A man accused of fatally shooting four people in Winnipeg's West Broadway neighbourhood last weekend was a member of the Canadian Armed Forces for 11 years, a court heard earlier this year.
Jamie Randy Felix was arrested early Friday morning and charged with four counts of second-degree murder and one count of attempted murder.
Court records show Felix had no criminal record until recently, when he was given a two-year suspended sentence and supervised probation after pleading guilty to assault causing bodily harm.
That charge stemmed from an incident at an apartment party in August 2021 where a drunk man ended up falling down the stairs, a provincial court heard on March 3 of this year.
The man spent nine days in hospital and suffered from some memory loss related to the night in question, and random dizziness, but otherwise made a full recovery, court heard.
During the March hearing, Crown attorney Tim Chudy told the court that Felix was a military veteran, who served 11 years and reached the rank of corporal.
It's unclear whether Felix is an active member of the Canadian Armed Forces, or was in March. CBC News has reached out to the Department of National Defence for comment.
Felix's Instagram page features several photos of him in military uniforms.
During a 2020 interview with CBC Radio's Now or Never, Felix described himself as a "Canadian soldier" who also worked in an office.
One of several photos from Jamie Felix's Instagram account where he's pictured in a military uniform. (Jamie Randy Felix/Instagram)
He said he struggled with addiction following the murder of his twin brother in 2012, but later found help through a support group for men.
He also described growing up in a "toxic" environment, where those around him were abusing drugs and alcohol.
He turned to fitness to avoid "going back to that lifestyle I tried to get away from my entire life," he said in the 2020 interview.
Melvin Swan, a retired corporal, told CBC on Friday that he met Felix when the young man was enrolled in Bold Eagle, a military training program geared toward Indigenous youth.
Swan said he believes Felix joined the Canadian Army Reserves following the program, but he lost track of him over the years.
"When I was dealing with him, he was respectful, he was a good guy," said Swan, adding that he also knew Felix's mother and twin brother.
"I did the best I could to try to help him."
News of Felix's arrest came as a shock to Swan.
"I really don't know what to make of it.… My heart goes out to the families."
'I am sorry for what I did'
During the March hearing, court also heard Felix was the only person who took responsibility for the August 2021 incident by turning himself in to police and providing a full statement detailing his involvement two days later.
"Notwithstanding that, there were probably lots of better ways to have dealt with the highly intoxicated" man who fell down the stairs, Chudy said.
The Crown also noted Felix's pre-sentence report deemed him a medium risk to reoffend, which Chudy said "seemed a little bit high to me … for somebody who's never been in trouble with the law at all and has enforced the law."
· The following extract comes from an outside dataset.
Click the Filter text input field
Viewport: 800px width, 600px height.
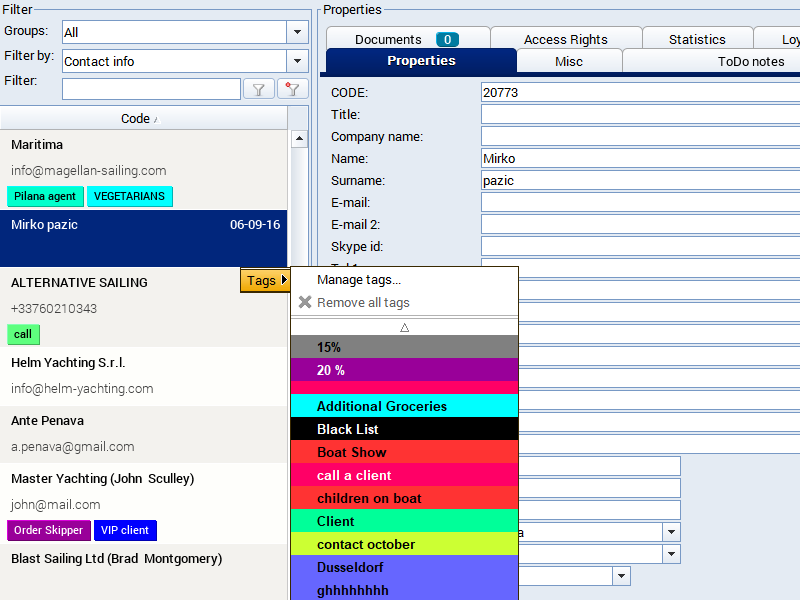coord(151,89)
Felix's lawyer, Laura Robinson, described her client as someone who had made positive contributions to his community but struggled with addictions.
Winnipeg police said on Friday, Dec. 1, 2023, that Jamie Felix, 32, had been arrested and charged with second-degree murder in connection with a mass shooting that left four people dead on Nov. 26. He's pictured here in a photo from his Instagram page. (Jamie Randy Felix/Instagram)
Robinson said Felix had sought treatment once and left early, but had since started filling out applications for another residential treatment facility and hoped to go back to school to complete his business diploma.
The lawyer said the focus in sentencing her client should be on providing him support "so that we don't see him back before the court."
"But certainly given his lack of record, he certainly seems to be on the right track himself," Robinson said.
CBC listened to recordings of the proceedings. When given the chance to speak for himself, Felix was soft-spoken as he apologized for his actions.
"I should have handled it in a better way, but I am sorry for what I did," he said.
The conditions of his suspended sentence included attending any counselling or programming directed by probation services. He was also prohibited from owning or possessing any weapons during his probation period.
Judge Sandra Chapman told Felix she saw him as someone who had struggled with significant challenges, "and yet it's very warming, from the court's perspective, to see how hard you've worked to try to overcome those difficulties."
"You really could be an individual that could help your community a lot by, on the one hand, understanding what they go through," Chapman said.
She also thanked both lawyers for coming to a joint sentencing recommendation that would not see Felix serve time in jail.
"It is one that could have gone a whole other way, and we could end up with Mr. Felix in custody. And fortunately, that's not what's happening here."